Inspired by comments from Neighborhood Groups as well as Trevor G
Browne High School Students and the transition of use of land on this site, the
improvements include several new amenities: custom sculpture, trees for shade,
lighting for safety and fencing for security.
The team began their work on this
project by meeting with neighbors of the site.
They further researched the community’s concerns by holding a workshop
with over 100 students at Trevor G. Browne High School. Through these
workshops, students were able to express their needs as they are the primary
users of the site, passing it daily on their walk to and from school. This
community work in addition to studies of historic aerials and land use helped
the artist develop his concept.
Historic Aerials of this site
indicate the transition of time from when the location was home to farmland. A
water well is first shown in the mid 1960’s – still surrounded by farm fields.

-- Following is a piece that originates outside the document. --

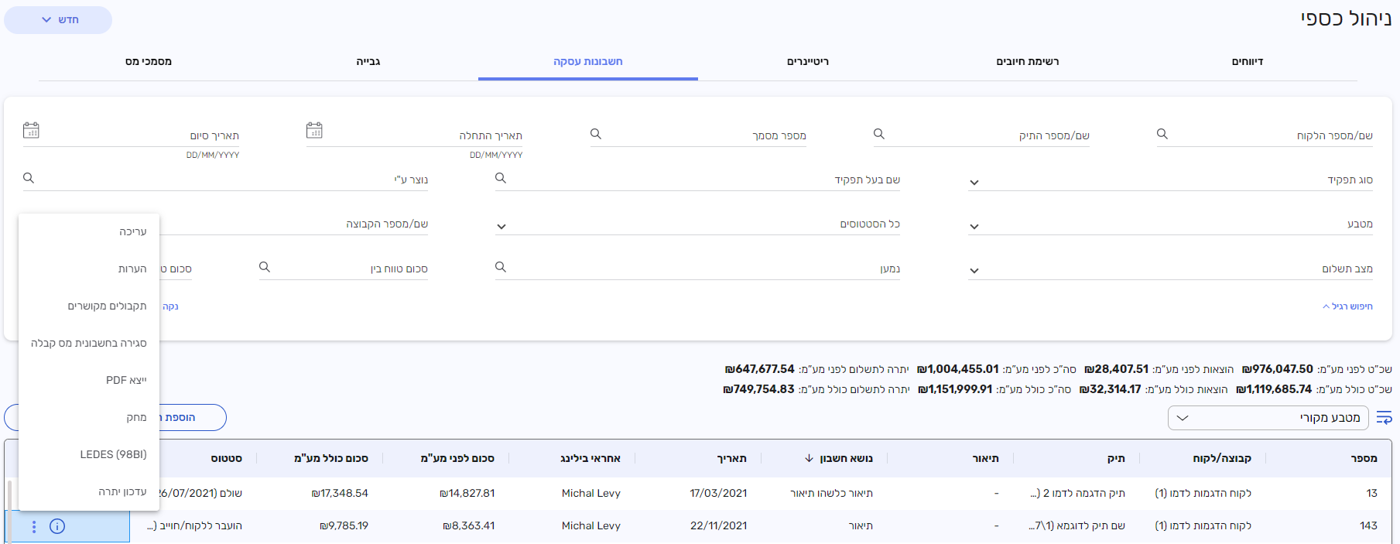
Task: Collapse the regular search link
Action: pos(1347,306)
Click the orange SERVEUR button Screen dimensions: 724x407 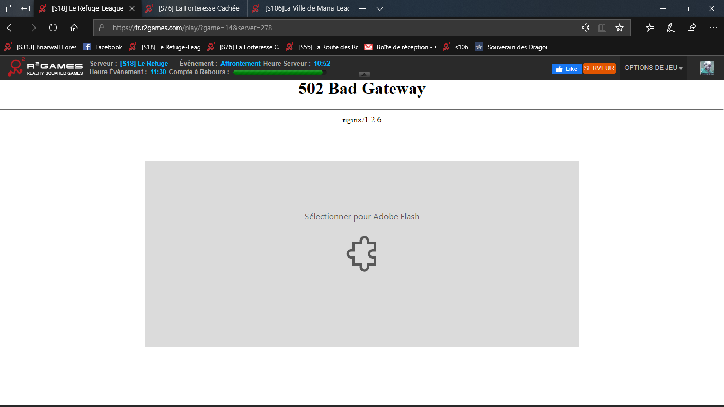click(599, 68)
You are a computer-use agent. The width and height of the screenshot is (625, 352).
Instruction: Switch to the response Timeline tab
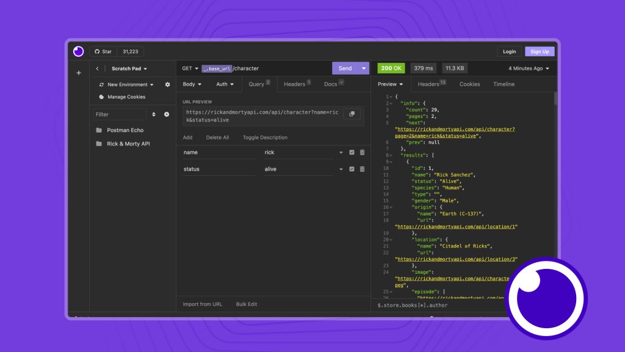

In the late 1970s and early 1980s we see the use of the land transform
dramatically into densely populated neighborhood. Around this point in time,
the large above ground tank well appears to have been removed as well. This
transition of land use from native desert landscape to fertile farmland and
again to residential neighborhood and city park inspired the artist and
landscape architect to create enhancements for this park that reference the
passage of time.
The word "tinaja" is
Spanish word for earthen jar, and also
identifies natural small pockets of water that sit on top of the Sonoran
desert. For the artist, finding one of these pockets in the desert is always a reassuring sight, and very exciting. Therefore the
title “A Time Machine Called Tinaja”
references the transition of land use, water sources, and the community’s
interaction with the land. The
sculptures themselves are a kind of passageway with glowing light and cool blue panels
that mimic the look and feel of water.